- EXERCISE GOAL: Using the line with "You are a GUI" as your starting point, transcribe it and each line beneath it word for word until the records run out, without pictures.

- MATERIAL PROVIDED:
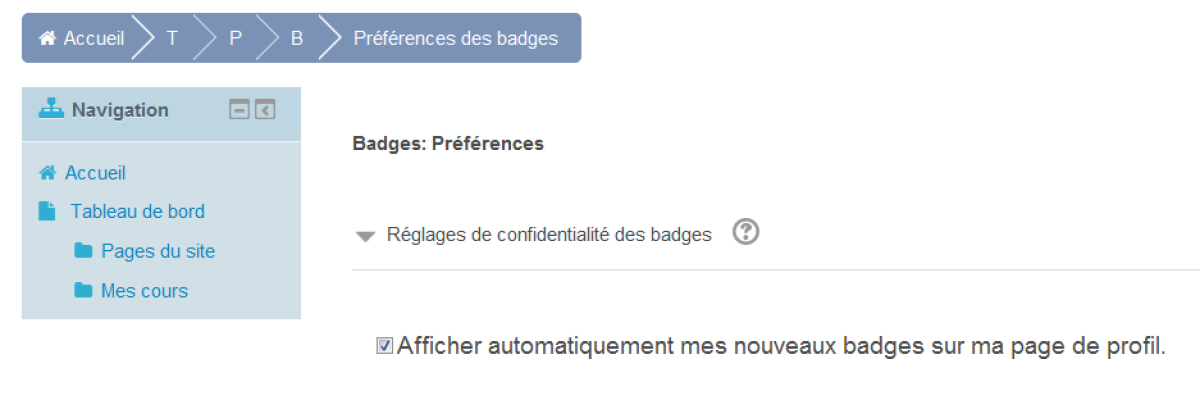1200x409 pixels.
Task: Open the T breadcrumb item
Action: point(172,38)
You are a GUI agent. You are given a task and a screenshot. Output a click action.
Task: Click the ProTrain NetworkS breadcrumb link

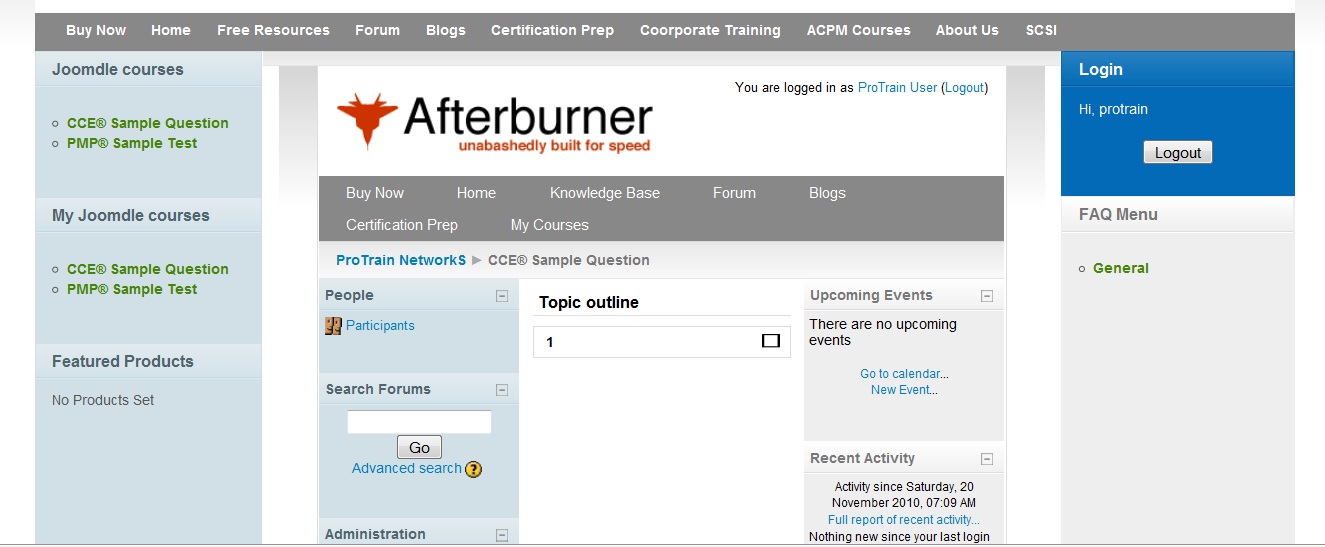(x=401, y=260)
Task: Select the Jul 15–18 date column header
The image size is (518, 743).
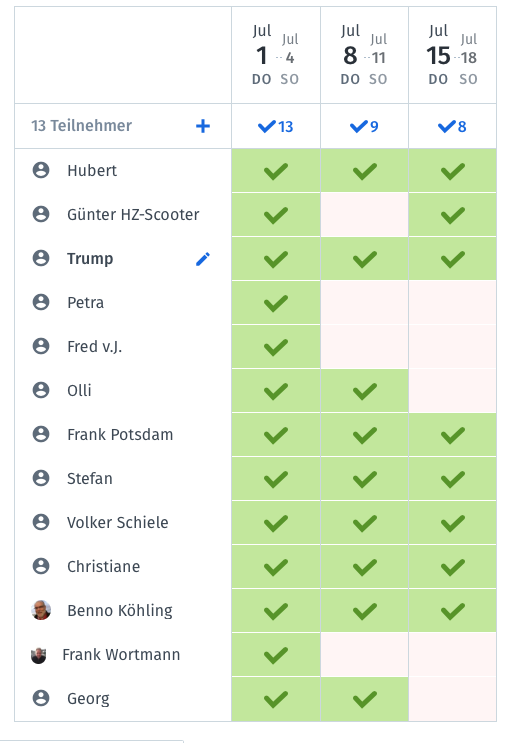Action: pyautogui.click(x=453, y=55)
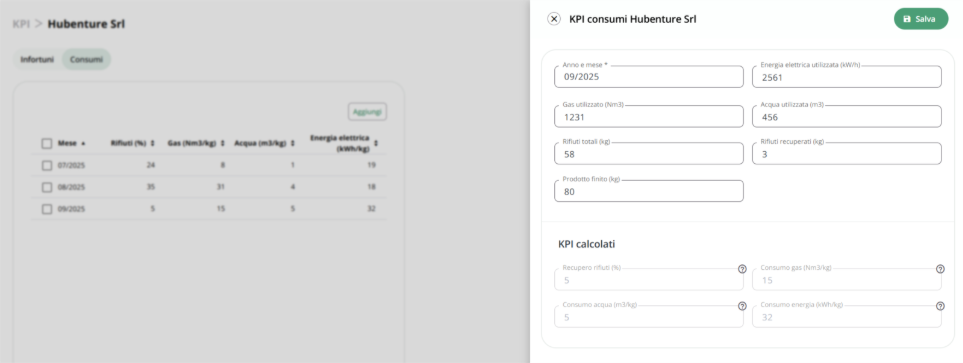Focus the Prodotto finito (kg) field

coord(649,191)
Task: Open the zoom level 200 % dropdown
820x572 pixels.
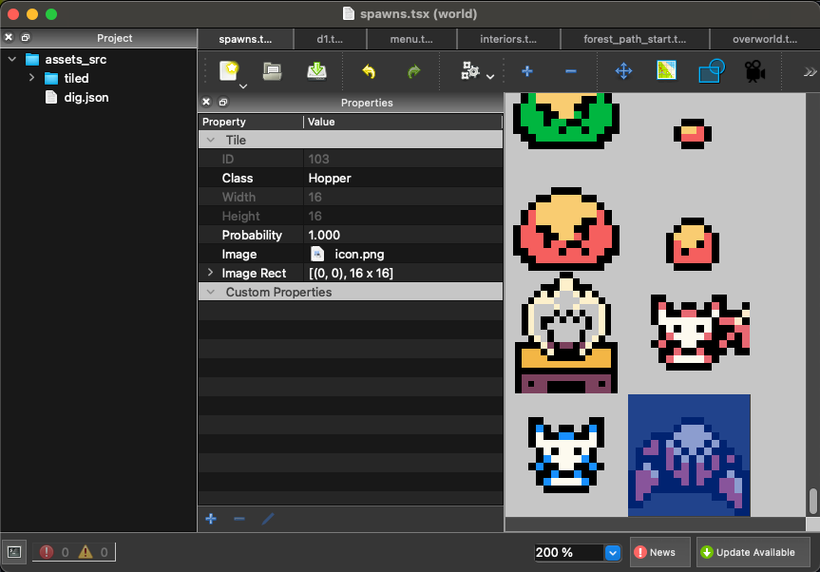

- PROBLEM SOLUTION:
You are a GUI agent. You are given a task and a screenshot. Output a click action.
Task: Click the ProTrain NetworkS breadcrumb link

(x=401, y=260)
Task: Select the Jul 15–18 date column header
The image size is (518, 743).
Action: pyautogui.click(x=453, y=55)
Focus the Prodotto finito (kg) field

coord(649,191)
Task: Open the zoom level 200 % dropdown
820x572 pixels.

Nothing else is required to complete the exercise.